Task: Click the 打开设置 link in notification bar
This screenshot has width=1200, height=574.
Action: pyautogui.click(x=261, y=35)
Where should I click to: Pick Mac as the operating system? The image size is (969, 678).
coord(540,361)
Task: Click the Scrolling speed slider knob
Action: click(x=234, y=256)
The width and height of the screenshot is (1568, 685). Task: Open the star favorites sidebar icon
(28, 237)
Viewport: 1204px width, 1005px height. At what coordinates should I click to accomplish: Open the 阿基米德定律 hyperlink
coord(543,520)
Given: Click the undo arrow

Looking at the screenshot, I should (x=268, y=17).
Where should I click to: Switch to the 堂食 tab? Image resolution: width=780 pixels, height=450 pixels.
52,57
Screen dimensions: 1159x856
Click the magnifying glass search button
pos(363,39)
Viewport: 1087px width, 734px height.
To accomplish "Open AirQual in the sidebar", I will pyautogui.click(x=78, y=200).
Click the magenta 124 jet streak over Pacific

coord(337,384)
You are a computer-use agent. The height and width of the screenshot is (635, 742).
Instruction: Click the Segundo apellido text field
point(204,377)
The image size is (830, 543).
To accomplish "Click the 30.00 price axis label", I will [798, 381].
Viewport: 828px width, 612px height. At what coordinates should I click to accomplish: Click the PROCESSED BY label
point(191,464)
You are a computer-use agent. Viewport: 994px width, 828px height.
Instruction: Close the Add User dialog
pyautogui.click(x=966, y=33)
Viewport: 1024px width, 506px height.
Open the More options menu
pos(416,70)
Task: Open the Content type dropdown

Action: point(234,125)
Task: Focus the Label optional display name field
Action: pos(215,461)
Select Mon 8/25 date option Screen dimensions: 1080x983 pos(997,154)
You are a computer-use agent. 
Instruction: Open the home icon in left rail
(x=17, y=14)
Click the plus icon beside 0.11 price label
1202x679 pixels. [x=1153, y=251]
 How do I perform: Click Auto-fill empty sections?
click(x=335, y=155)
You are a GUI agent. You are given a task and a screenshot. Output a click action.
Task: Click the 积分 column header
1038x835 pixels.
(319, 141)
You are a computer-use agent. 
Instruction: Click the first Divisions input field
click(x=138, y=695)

■ **What this task involves**: If a line of the data holds the string "computer", list it.

■ **Result of the task**:
You are a computer-use agent. The height and width of the screenshot is (635, 742).
You are a computer-use agent. Viewport: 994px width, 828px height.
You are a computer-use agent. 
You are a computer-use agent. 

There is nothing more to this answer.